Il y a un changement palpable dans l'atmosphère mondiale alors que nous avançons vers 2026. Pendant des années, les discussions environnementales semblaient être une série de promesses lointaines - des objectifs fixés pour 2030 ou 2050 qui semblaient toujours suffisamment éloignés pour justifier un peu de procrastination. Mais cette année, la "fenêtre de procrastination" s'est officiellement refermée. Nous sommes entrés dans ce que les experts appellent la "Super-Année pour la Mise en Œuvre," un moment rare dans l'histoire où les trois piliers les plus critiques de la santé planétaire convergent en même temps.
La caractéristique la plus frappante de 2026 est l'alignement du "Trio de Rio." Pour la première fois en une décennie, les Nations Unies organisent des sommets majeurs sur le changement climatique (COP31), la biodiversité (COP17) et la désertification (COP17) au cours de la même année calendaire. Dans le passé, ces questions étaient souvent traitées comme des départements séparés dans une immense corporation dysfonctionnelle. Les personnes en charge du climat parlaient de carbone, celles de la biodiversité parlaient de papillons, et celles de l'utilisation des terres parlaient de sol. Mais 2026 est l'année où nous arrêtons enfin de prétendre que ce sont des problèmes différents. Vous ne pouvez pas résoudre le climat sans des forêts saines pour respirer le carbone ; vous ne pouvez pas avoir des forêts saines sans les insectes et les animaux qui les maintiennent en vie ; et vous ne pouvez pas protéger ces espèces si le sol en dessous d'elles se transforme en poussière.
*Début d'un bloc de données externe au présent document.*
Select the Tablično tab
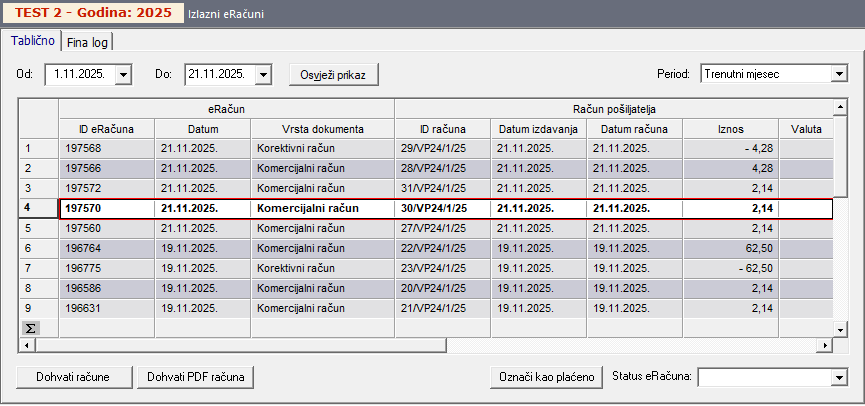This screenshot has width=865, height=406. coord(32,41)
Cette année se sent différente car l'accent a été mis sur "que devrions-nous faire ?" à "comment le payons-nous et qui va diriger ?" En août, l'attention du monde se tourne vers les vastes steppes de Mongolie pour le sommet sur la désertification. C'est un lieu de choix qui met en lumière une crise croissante : près de 40 % des terres du monde sont déjà dégradées. L'objectif de 2026 n'est pas seulement d'arrêter le mouvement du sable ; il s'agit d'un effort mondial massif pour restaurer les terres de pâturage et les prairies, qui sont parmi nos puits de carbone les plus sous-estimés.
Puis il y a l'océan, le "cœur bleu" de notre planète. Le 17 janvier 2026 a marqué un jalon monumental avec l'activation officielle du Traité des Hautes Mer. Pendant des siècles, la grande majorité de nos océans était essentiellement un "far west", où la surpêche et l'extraction minière en eau profonde se produisaient avec très peu de surveillance. Maintenant, nous avons enfin un mécanisme légal pour créer des "parcs nationaux" dans les eaux internationales. C'est une victoire massive pour 2026, nous donnant une véritable chance d'atteindre l'objectif "30 par 30", l'engagement mondial de protéger 30 % de nos terres et océans d'ici 2030.
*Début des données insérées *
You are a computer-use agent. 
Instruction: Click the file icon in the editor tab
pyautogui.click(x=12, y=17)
Mais peut-être que l'élément le plus humain du récit environnemental de cette année est l'accent mis sur la "Transition Juste." Nous assistons à une conversation plus honnête sur les personnes vivant dans des régions dépendantes du charbon ou dans des pays en développement qui sont invitées à sauter directement dans une économie verte. Les conférences en Colombie et aux Pays-Bas plus tôt cette année ont préparé le terrain pour un agenda climatique de 2026 qui privilégie l'équité sociale aux côtés de la réduction des émissions de carbone. C'est une admission qu'une solution environnementale qui ignore la pauvreté humaine ne pourra tout simplement pas tenir.
Alors que nous nous tournons vers les derniers mois de l'année, il y a un sentiment d'optimisme ancré. L'"Année Super" ne concerne pas seulement les scientifiques en blouses de laboratoire ou les politiciens en costumes ; il s'agit d'une reconnaissance mondiale que nos systèmes économiques et sociaux sont subordonnés au monde naturel, et non l'inverse. 2026 est l'année où nous avons arrêté de rédiger les plans et commencé à poser les fondations pour un avenir résilient. C'est une année de gros efforts, de financements complexes et de compromis difficiles, mais c'est aussi l'année où le monde a finalement décidé de se présenter au travail.